Islam and Muslims in Germany
Publication edited by Ala Al-Hamarneh and Jörn Thielmann (June 2014)
In the European discourse of post 9/11 reality, concepts such as “Multiculturalism”, “Integration” and “European Islam” are becoming more and more topical. The empirically-based contributions in this volume aim to reflect the variety of current Muslim social practices and life-worlds in Germany. The volume goes beyond the fragmented methods of minority case studies and the monolithic view of Muslims as portrayed by mass media to present fresh theoretical approaches and in-depth analyses of a rich mosaic of communities, cultures and social practices.
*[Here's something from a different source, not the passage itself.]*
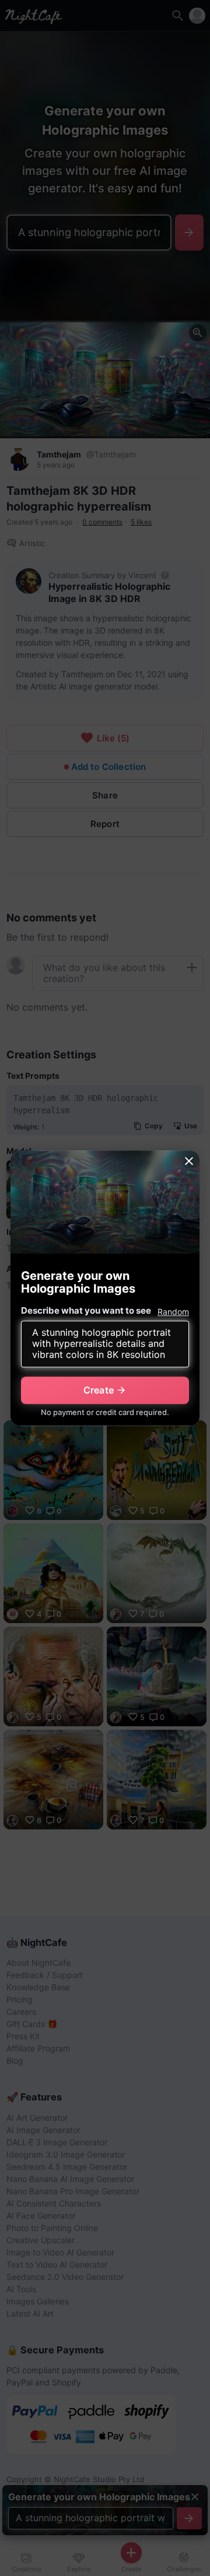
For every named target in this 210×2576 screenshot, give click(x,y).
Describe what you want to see (86, 1310)
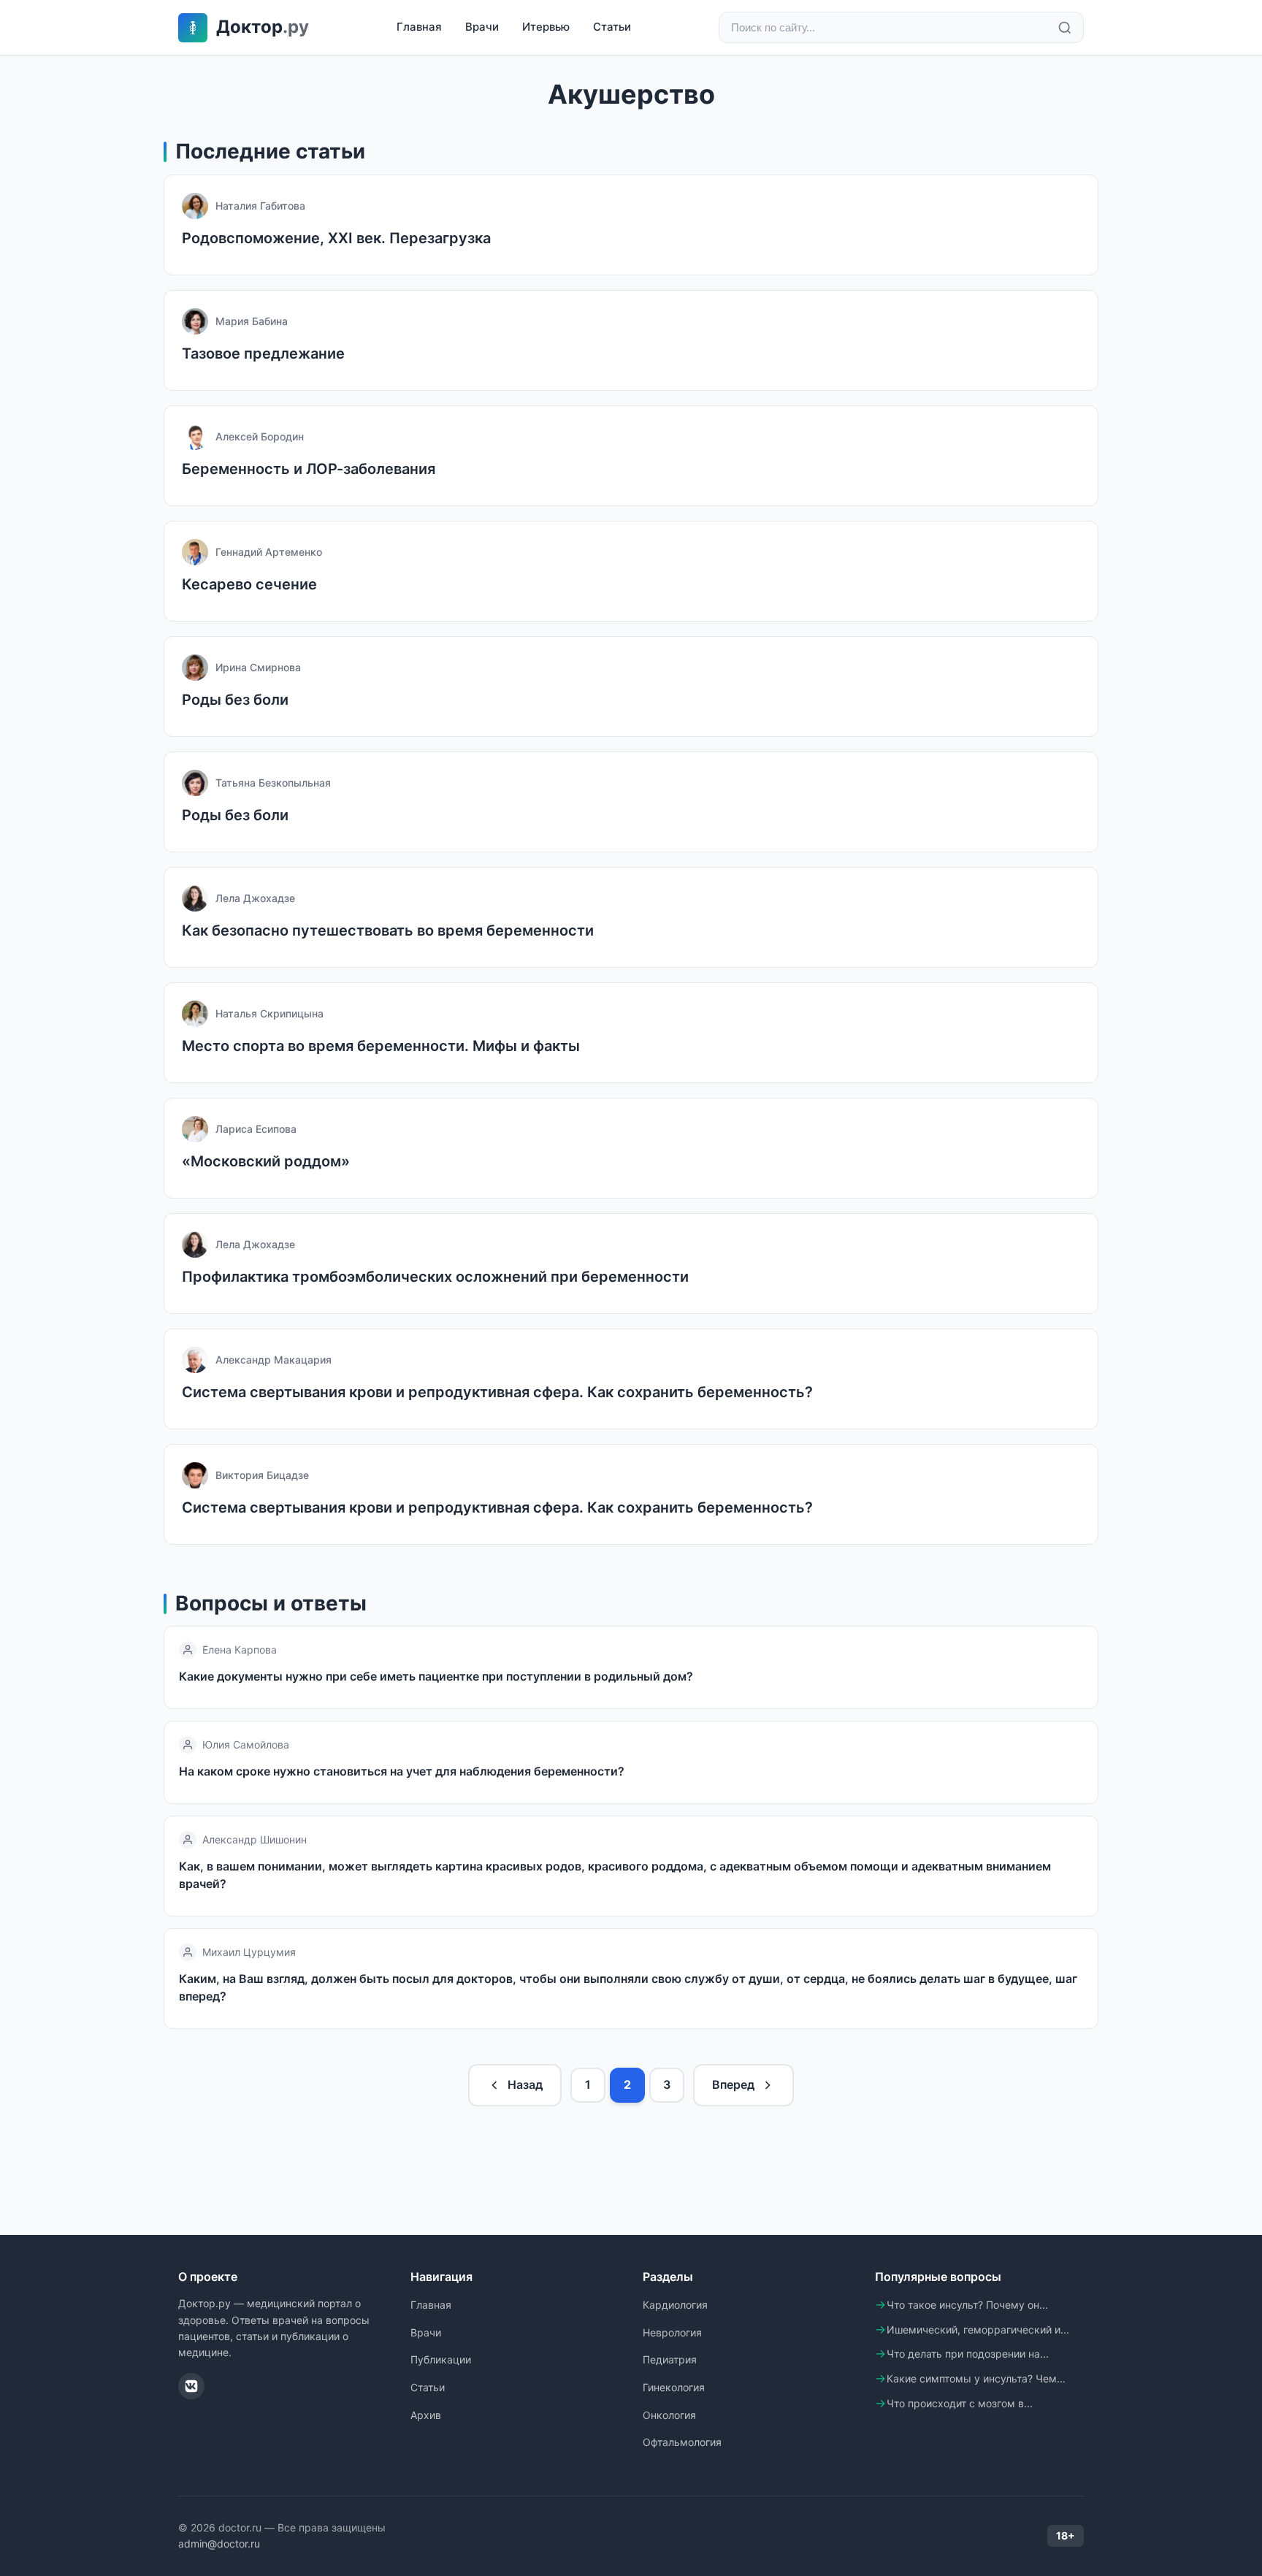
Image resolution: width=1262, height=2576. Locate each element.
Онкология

Issues of politics, religion, society, economics, media, art, literature, law and gender are addressed. The result is a vibrant state-of-the-art publication of studies of real-life communities and individuals.
Special Issue of The Muslim World: Muslim Women and the Challenge of Authority
Publication edited by Riem Spielhaus and Juliane Hammer (July 2013)
Muslim women, for better or for worse, as will become apparent below, have garnered particular attention as being situated at the intersection of questions and claims to religious authority in the modern period. Several of the articles presented in this special issue challenge the exclusive location of women’s claims to religious authority in and as a product of modernity and present the reader with alternative perspectives that claim women as agents of authoritative discourses in the more distant Muslim past. They analyze how Muslim women challenge religious and other authorities on the one hand and how Muslim women are, become, or claim to be authorities themselves on the other. The challenges of and the challenges to authorities further-more appear in the context of spatial — or, in the case of online-communities technical — arrangements, and literary texts as well as in organizations and movements. Most of all they appeal to different dimensions of knowledge and practice. The articles also simultaneously read women’s authority, male authority over women, and other authoritative relationalities as negotiated, debated, and as politicized in contemporary scholarship. In other words, it is no coincidence that Muslim women and their ability to exercise freedom of religious and other life choices would have become so central to Euro-American academic narratives of Muslims in past and present. Religious authority, in the genealogy of the study of Muslim women, ﬁts a paradigm that focuses on women as understudied and marginalized by men and by their religion, but it also offers the possibility of more nuanced and self-reﬂective representations and interpretations.